A strong majority of respondents – 69% – also believe that Russia is moving in the right direction, after just over 50% believed so in February. About a fifth of those surveyed say that the country is on the wrong path. The poll from the center – widely considered among the only credible pollsters operating in Russia and which years ago was included in the country’s register of noncommercial organizations acting as foreign agents – reached 1,632 Russian adults over a weeklong span in late March.
The results are significant, coming a day after a top U.S. military official cited public support as the key reason Putin felt emboldened to initiate hostilities against Ukraine. Air Force Gen. Tod Wolters, commander of U.S. European Command, told the House Armed Services Committee Wednesday morning that a number of factors contributed to Putin’s thinking.
“But the overriding variable, in my view,” Wolters added, “is the fact he believes that he has popular support of his citizens.”
With tight control over the media, Putin’s government has largely been able to control the narrative of the war, blaming Western aggression while concealing the mounting losses by Russia amid the war with its neighboring former Soviet state. A Russian military official revealed last week that more than 1,300 of the country’s troops have been killed in Ukraine, while NATO estimated most recently that the number could be anywhere between 7,000 and 15,000.
Western defense officials have repeatedly noted that Russia’s forces in Ukraine are struggling on the ground, with low food and fuel supplies and morale issues, which has led to an increasing bombardment of Ukrainian cities from the air.
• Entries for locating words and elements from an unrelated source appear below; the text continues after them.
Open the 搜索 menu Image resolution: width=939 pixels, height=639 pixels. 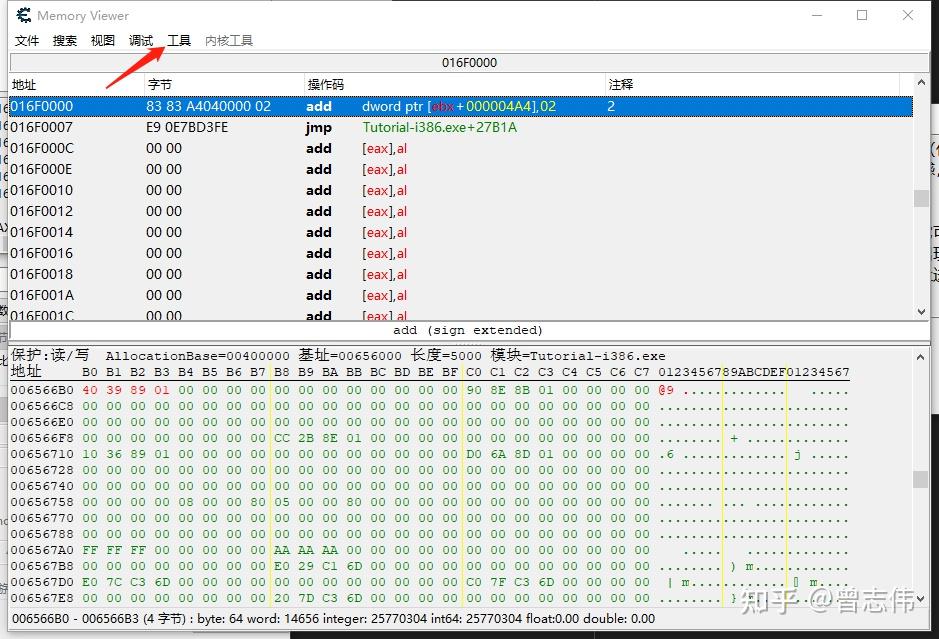(x=64, y=40)
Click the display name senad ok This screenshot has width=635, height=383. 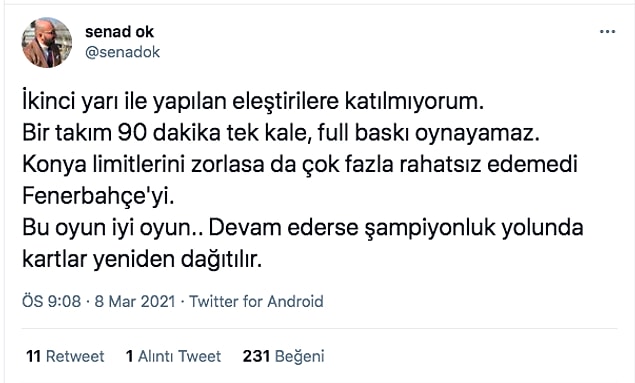119,32
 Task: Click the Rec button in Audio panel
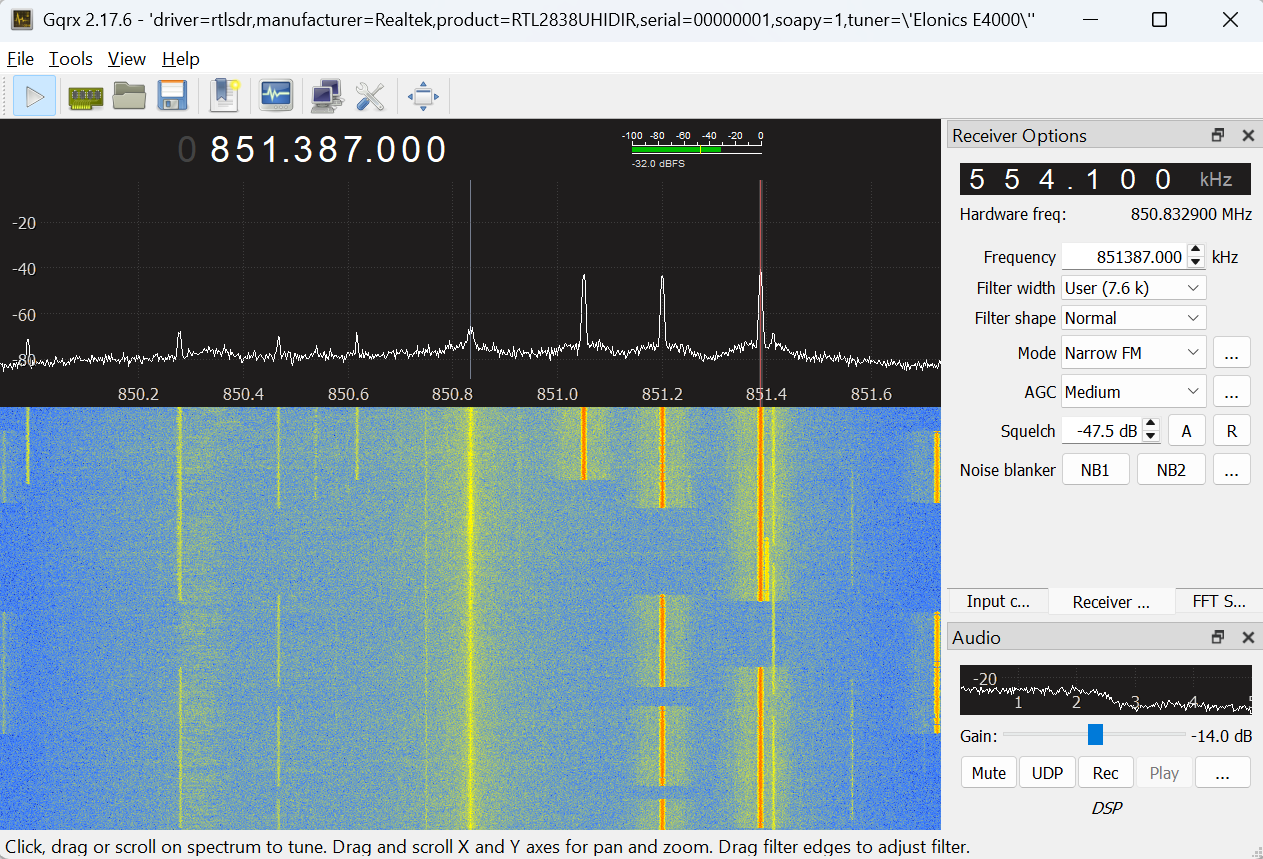[1105, 773]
Indeed, both Pentagon and British defense ministry officials said recently that Russia is orchestrating a repositioning in Ukraine while being willing to escalate violence in other ways to cover for their temporary setbacks.
“We believe that Putin is being misinformed by his advisers about how badly the Russian military is performing and how the Russian economy is being crippled by sanctions because his senior advisers are too afraid to tell him the truth,” White House communications director Kate Bedingfield told reporters on Wednesday. “So it is increasingly clear that Putin’s war has been a strategic blunder that has left Russia weaker over the long term and increasingly isolated on the world stage.”
The results also come as the Russian economy lurches from the effect of Western sanctions, that sent the ruble plunging and consumers scrambling before largely stabilizing at prewar levels in recent days. However, a separate Levada poll this week indicated that retail investors in the country have a very dim view of the economic situation going forward, with those who expect their finances to improve this year plunging from 44% in October to 13% this month.
In addition, thousands of demonstrators have been arrested and charged in political protests since the war began, testing the bounds of draconian new laws meant to limit the expression of dissent. The highly visible demonstrations come even as Levada noted in a separate poll this month that Russians have a dim view of demonstrations, with less than 30% believing that political or economical protests have any effect and even fewer – less than 25% in each category – willing to participate.
And yet in spite of the unprecedented sanctions, staggering military losses and global isolation, The Levada Center’s latest survey shows that Putin’s citizens appear to be rallying behind him. Previous polling by center – released before Russia invaded Ukraine on Feb. 24 – found that a majority of those surveyed were rather afraid or constantly afraid of world war, while only 29% said they were not afraid at all. But Putin, who in the past has turned to overseas engagements to bolster flagging support at home, may be benefiting from the nationalist fervor that generally accompanies a foreign conflict – likely a part of his calculus.